● **Action item**: Reproduce word for word the lines between those holding "#10 Envelope (280, 621)" and "Email (962, 1152)", inclusive, and nothing else from the data below.

--- --- ---

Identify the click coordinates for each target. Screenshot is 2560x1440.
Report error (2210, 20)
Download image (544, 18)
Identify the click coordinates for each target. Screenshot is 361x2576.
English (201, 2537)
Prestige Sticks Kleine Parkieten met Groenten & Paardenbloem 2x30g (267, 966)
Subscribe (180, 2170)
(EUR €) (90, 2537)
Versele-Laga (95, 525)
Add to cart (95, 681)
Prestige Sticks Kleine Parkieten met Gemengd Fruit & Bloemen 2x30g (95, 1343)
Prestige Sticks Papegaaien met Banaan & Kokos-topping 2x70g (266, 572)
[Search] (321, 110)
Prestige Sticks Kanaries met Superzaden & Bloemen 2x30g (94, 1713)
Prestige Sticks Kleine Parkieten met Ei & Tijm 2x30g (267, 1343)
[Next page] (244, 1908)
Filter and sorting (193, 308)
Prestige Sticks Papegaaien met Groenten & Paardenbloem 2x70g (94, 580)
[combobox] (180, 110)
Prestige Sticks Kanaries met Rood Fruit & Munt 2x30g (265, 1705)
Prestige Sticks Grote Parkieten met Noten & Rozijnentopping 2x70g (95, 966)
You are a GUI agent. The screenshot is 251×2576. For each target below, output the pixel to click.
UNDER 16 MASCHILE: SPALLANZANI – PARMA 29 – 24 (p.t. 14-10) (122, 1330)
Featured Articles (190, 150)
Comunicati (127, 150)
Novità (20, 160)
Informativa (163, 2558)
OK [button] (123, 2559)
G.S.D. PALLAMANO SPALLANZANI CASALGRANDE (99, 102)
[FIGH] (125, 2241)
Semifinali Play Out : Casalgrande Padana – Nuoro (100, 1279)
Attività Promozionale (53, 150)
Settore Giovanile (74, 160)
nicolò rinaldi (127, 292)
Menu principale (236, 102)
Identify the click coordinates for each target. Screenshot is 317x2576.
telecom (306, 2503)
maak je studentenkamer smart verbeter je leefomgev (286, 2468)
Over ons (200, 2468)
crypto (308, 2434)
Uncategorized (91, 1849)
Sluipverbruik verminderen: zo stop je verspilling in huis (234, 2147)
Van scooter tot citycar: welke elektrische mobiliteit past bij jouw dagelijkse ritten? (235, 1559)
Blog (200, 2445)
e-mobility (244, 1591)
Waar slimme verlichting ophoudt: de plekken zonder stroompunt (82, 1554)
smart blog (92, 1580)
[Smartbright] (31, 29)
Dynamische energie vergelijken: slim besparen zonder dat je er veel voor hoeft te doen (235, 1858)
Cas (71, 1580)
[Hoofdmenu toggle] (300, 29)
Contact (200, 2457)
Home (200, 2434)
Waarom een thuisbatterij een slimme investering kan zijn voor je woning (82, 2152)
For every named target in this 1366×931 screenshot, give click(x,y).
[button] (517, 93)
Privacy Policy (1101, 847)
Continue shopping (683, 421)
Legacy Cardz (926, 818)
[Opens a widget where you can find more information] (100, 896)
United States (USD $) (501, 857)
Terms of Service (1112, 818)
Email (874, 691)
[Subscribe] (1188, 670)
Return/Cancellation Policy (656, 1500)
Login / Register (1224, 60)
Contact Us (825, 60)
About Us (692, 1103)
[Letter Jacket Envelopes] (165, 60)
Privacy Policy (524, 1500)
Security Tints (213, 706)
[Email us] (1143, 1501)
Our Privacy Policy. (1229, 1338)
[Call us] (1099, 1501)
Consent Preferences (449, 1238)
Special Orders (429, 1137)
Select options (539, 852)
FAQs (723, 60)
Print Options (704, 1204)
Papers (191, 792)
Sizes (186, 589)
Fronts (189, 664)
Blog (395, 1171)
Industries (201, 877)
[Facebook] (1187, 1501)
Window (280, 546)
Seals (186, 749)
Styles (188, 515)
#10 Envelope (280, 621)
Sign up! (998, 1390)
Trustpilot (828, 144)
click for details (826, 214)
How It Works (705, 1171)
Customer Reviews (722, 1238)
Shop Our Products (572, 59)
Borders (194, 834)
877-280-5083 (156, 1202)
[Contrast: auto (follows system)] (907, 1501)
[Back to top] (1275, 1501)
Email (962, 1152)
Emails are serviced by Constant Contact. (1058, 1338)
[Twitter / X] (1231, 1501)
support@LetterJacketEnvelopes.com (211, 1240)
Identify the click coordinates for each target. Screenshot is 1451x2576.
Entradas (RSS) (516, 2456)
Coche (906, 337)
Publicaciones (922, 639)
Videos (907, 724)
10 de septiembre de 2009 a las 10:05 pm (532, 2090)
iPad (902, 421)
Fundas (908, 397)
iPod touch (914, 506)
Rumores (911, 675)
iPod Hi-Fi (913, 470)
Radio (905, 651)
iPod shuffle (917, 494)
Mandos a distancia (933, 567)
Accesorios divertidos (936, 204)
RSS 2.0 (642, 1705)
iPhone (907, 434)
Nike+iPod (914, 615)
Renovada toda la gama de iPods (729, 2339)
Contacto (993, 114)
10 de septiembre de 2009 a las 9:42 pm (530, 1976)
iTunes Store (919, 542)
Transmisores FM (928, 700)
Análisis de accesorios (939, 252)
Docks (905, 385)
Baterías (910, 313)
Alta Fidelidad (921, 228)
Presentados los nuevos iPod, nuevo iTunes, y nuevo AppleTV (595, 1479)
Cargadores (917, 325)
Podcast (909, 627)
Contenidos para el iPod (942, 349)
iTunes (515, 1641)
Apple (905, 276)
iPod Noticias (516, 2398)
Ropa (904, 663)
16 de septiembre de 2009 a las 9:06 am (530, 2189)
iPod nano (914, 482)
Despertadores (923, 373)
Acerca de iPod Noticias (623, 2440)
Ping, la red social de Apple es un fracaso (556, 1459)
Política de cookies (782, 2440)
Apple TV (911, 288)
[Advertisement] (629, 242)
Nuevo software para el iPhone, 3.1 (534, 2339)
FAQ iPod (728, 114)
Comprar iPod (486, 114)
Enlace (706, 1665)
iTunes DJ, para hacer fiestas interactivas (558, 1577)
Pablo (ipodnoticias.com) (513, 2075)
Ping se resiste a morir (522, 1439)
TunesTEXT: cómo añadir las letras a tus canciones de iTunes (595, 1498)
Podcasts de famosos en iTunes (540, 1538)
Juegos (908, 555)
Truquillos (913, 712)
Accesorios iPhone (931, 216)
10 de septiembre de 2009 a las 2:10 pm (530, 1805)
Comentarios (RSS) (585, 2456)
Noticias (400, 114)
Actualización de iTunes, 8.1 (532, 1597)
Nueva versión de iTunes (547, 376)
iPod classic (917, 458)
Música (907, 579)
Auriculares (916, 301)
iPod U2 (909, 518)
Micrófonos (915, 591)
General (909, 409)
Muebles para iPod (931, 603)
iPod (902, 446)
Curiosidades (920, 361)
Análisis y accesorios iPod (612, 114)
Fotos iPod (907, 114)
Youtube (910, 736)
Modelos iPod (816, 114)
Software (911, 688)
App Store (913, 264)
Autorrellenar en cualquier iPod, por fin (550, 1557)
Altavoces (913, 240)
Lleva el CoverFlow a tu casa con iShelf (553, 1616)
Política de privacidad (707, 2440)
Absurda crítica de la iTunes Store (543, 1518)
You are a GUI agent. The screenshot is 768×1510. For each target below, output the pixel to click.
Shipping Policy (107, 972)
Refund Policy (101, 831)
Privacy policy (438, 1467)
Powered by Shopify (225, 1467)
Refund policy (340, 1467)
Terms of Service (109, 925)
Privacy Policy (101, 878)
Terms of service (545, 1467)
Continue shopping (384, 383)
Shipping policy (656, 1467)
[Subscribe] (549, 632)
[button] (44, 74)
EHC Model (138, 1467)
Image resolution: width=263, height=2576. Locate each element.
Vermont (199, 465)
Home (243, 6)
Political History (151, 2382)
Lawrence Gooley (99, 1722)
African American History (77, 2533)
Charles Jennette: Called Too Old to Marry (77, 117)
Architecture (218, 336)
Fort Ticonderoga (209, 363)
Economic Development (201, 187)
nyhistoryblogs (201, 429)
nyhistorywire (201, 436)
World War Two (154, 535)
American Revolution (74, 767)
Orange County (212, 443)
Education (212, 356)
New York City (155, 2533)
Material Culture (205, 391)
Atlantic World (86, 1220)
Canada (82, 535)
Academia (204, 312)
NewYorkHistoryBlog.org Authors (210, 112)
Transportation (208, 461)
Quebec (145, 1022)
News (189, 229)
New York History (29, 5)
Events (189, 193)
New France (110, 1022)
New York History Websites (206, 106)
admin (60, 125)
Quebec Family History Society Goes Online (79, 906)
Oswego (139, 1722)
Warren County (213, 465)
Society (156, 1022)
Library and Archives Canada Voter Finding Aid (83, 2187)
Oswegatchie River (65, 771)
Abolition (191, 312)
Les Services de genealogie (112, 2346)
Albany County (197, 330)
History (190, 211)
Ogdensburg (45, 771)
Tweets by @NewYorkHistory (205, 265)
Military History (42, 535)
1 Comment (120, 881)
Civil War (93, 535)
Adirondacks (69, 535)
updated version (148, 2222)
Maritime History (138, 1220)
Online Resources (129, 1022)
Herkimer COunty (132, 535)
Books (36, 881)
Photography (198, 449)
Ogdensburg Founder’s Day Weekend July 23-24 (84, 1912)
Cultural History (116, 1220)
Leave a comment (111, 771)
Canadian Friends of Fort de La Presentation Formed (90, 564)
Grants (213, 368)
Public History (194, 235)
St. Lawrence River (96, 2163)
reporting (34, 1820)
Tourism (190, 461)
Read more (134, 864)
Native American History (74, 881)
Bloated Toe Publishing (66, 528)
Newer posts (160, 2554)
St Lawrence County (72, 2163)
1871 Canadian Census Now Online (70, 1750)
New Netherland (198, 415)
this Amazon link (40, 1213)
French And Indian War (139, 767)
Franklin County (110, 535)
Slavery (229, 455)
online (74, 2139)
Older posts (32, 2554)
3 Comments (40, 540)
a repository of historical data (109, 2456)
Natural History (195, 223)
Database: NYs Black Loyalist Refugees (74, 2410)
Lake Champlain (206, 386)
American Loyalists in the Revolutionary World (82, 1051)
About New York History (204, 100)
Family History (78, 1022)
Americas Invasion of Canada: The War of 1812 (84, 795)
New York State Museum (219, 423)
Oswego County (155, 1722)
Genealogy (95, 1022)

--- --- ---

● **Answer area**:
#10 Envelope (280, 621)
Sign up! (998, 1390)
Trustpilot (828, 144)
click for details (826, 214)
How It Works (705, 1171)
Customer Reviews (722, 1238)
Shop Our Products (572, 59)
Borders (194, 834)
877-280-5083 (156, 1202)
[Contrast: auto (follows system)] (907, 1501)
[Back to top] (1275, 1501)
Email (962, 1152)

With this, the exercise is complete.